Most often transfer effects in older adults are difficult to demonstrate and, when observed, they are reduced compared to younger adults (Buschkuehl et al., 2008; Li et al., 2008; Dahlin et al., 2008a,b; Karbach and Kray, 2009; Schmiedek et al., 2010; Richmond et al., 2011; Zinke et al., 2012). In accordance with this research, we observed larger training gains for younger than for older adults in one of the two criterion tasks (Span Board Forward) and one of the near-transfer tasks (Span Board Backward). However, younger and older adults did not differ in training and transfer effects in the two Digit Span tasks. It remains unclear why we observed age differences in the magnitude of gains for the Span Board tasks, but not for the Digit Span tasks. With regard to Digit Span, previous studies have not observed any improvements after WM training in older adults (Buschkuehl et al., 2008; Li et al., 2008; Dahlin et al., 2008b; Richmond et al., 2011). Future training studies should consider the approach suggested by Lövden et al. (2010), using established hierarchical structures of cognitive abilities instead of single tests (see also Schmiedek et al., 2010) to assess training and transfer effects. However, in our study performance gains on the PASAT as well as for the CFQ were also comparable in younger and older adults. These findings are in line with some previous studies (e.g., Bherer et al., 2006; Carretti et al., 2007) suggesting that our training paradigm is a sensitive means to detecting cognitive plasticity even in older individuals. This might reflect the adaptive algorithm used in our study, which provides a challenging task situation for the participants, the variety of verbal and non-verbal tasks used in the training program (i.e., domain-general instead of process-specific), as well as the structure and appearance of the training program.

Younger as well as older adults reported less memory complains (CFQ) after adaptive WM training in comparison to participants in the active control groups. This was the case even though participants were blind to group assignment; hence placebo/expectancy effects would be an unlikely explanation for this finding. These self-reported cognitive improvements may have important implications for everyday cognitive functioning and should be investigated further in future studies (see also Richmond et al., 2011).

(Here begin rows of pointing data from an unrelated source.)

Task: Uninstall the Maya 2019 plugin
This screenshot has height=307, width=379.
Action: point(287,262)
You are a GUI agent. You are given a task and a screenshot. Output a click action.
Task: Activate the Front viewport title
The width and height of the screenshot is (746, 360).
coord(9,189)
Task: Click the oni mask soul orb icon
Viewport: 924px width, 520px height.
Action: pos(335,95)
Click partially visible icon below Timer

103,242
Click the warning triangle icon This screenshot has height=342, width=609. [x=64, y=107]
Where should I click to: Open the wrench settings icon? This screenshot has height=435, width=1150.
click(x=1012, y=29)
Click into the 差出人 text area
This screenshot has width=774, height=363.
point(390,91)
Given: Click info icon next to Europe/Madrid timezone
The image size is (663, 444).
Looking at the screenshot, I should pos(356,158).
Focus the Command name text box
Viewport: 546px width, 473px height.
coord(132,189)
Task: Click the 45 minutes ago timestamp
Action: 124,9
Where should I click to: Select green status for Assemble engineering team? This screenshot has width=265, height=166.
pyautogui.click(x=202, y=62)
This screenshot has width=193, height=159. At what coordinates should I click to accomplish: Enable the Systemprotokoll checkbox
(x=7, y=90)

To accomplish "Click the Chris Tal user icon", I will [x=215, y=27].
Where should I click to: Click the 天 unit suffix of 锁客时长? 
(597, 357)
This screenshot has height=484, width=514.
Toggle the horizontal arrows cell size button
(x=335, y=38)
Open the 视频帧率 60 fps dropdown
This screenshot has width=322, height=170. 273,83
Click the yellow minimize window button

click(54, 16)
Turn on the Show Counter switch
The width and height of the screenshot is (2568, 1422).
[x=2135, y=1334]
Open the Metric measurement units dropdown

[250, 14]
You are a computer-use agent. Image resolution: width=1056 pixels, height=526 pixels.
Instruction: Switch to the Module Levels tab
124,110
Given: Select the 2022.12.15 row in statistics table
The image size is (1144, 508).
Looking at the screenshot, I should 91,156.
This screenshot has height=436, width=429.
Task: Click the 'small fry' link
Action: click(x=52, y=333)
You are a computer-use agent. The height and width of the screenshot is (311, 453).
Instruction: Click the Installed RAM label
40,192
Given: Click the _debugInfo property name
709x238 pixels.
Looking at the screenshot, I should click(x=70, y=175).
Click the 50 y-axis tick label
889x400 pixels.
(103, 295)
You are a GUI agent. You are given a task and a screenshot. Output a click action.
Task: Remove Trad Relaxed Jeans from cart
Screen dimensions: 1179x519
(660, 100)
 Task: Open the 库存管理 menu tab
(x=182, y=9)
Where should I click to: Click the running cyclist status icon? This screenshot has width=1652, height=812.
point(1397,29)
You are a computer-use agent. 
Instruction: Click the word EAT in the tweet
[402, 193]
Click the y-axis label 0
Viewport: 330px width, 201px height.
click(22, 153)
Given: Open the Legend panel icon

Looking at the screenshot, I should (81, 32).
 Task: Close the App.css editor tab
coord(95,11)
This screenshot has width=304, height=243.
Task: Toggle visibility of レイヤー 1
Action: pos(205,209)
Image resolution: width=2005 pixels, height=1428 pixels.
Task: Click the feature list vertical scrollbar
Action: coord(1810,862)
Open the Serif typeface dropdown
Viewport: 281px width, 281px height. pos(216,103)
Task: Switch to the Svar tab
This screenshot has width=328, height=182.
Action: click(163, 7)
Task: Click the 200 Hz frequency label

The nature of our control group needs to be highlighted. To our knowledge, this is the first study in the aging domain using an active control group where individuals worked on the same task material as the experimental group, the only difference being that task difficulty was fixed at a low-level. The use of such an active control group (as opposed to no-contact controls or active controls performing different tasks) provides a conservative assessment of training effects, because the influence of various unspecific factors (e.g., stimulus-response mappings, motivation, test familiarity, performance anxiety, expectations) is attenuated (Zehnder et al., 2009; Shipstead et al., 2010). Although no direct measure of motivation was included in the present study, the uniformly high number of training sessions (i.e., 24.6 for younger adults and 23.5 for older adults) for the experimental and control groups (a minimum of only 20 sessions was required), speaks for highly engaged and committed participants in both training groups.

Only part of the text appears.